Dr Kevin Willis, Research Fellow at the University of Portsmouth

What is your involvement in the preoperational testing?

The upcoming pre-operational testing is another big step in the project and for the services being developed. After previous demonstrations to test service integration and communication the aim is now to achieve meaningful service output and gather feedback from users participating in the tests about the system performance and the individual services. UoP are involved in a key project task of reporting on the maturity of the services and their value added to current system capabilities. We will use the feedback and system output from this testing stage as part of a future technology roadmap of what is required to have these services ready for full operational use. Of course, as one of the service developers we are also looking forward to using these tests to gather more information about the performance of our risk index.


The index will offer a multi-level output measure, which will not only indicate when risk is high, but should clearly indicate as the risk levels change with time.


Can you tell us more about the service you are developing on risk computational indexes? what are the aims of the service to contribute to the overall project?

The service we are responsible for is the risk index computation service, with risk and security being a second of UoP’s key research themes. This service is not intended to identify the specific risks, those have been outlined earlier in the project, but to assess the risk level for certain identified challenges like vessel grounding, collisions, route planning, and oil spill prevention. The service will use the available data sources, together with human-factor expert information, to act as a dynamic tool as an aid to measuring situational awareness. The index will offer a multi-level output measure, which will not only indicate when risk is high, but should clearly indicate as the risk levels change with time.

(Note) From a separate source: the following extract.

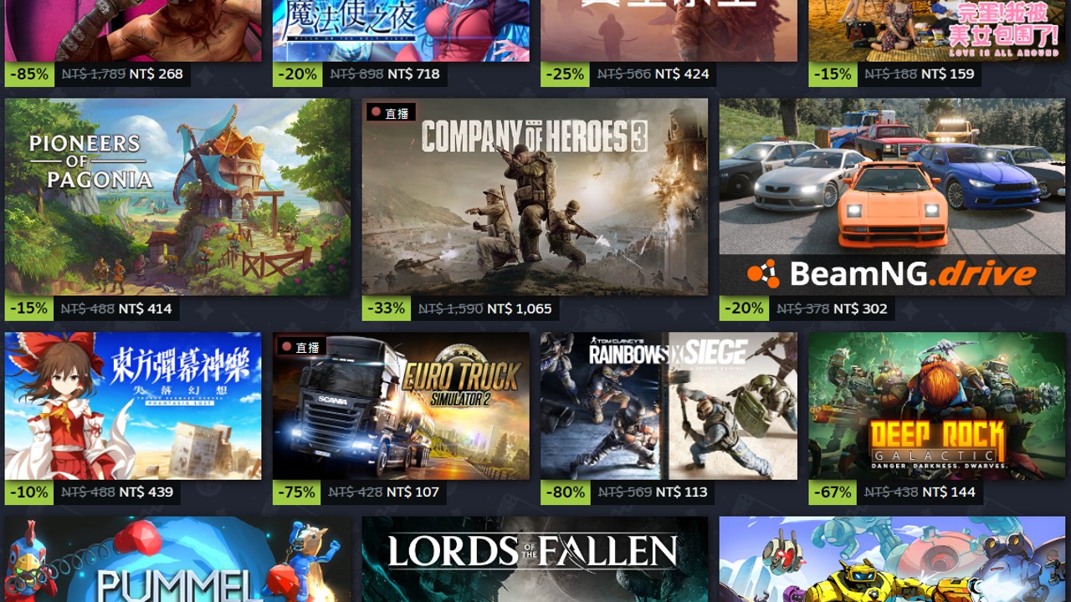Open the Lords of the Fallen banner
The image size is (1071, 602).
[535, 559]
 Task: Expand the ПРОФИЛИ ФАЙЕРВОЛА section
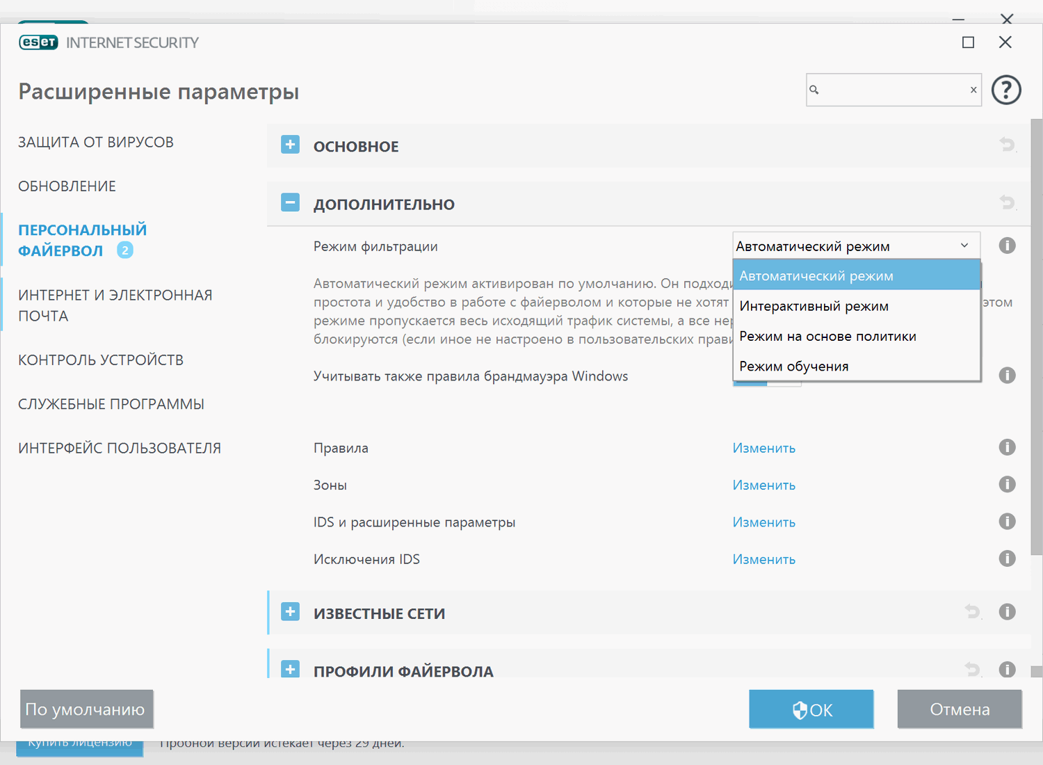point(290,670)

These risk levels will then be visualized within the AI-ARC Virtual Control Room.


We view the risk service as a useful tool as an aid to decision making alongside all other information available to the system user.


How do you think this service can complement other services?

We view the risk service as a useful tool as an aid to decision making alongside all other information available to the system user. For example, if the risk index level changes for a specific risk type this could be registered by the user who can then look at an accompanying service to see if action needs to be taken. It is hoped that in these situations the risk index can be considered as a potential early warning system, with incident likelihood together with potential severity being key aspects of the risk evaluations. This service should help decision makers to assess risk of the various scenarios, so that actions related to prevention or mitigation can be activated.

What’s next in terms of follow on projects?

With UoP being involved in the ARCSAR project identifying safety and security needs and monitoring potential innovation solutions in the Arctic and North Atlantic region, as well as the AI-ARC project where innovation is happening it is hoped we can continue in the area of safety and security research in future projects, including the Arctic, Baltic and North Atlantic maritime regions. Like many AI-ARC partners, we are very concerned, and hence interested in researching the topic of critical underwater infrastructure. As a university, we have entered into a twinning agreement with a Ukrainian University, and our team is hence in the initial stages of joint safety and security research in a couple of fields, but for now we remain concentrated on preparing for a successful pre-operational testing in the AI-ARC project.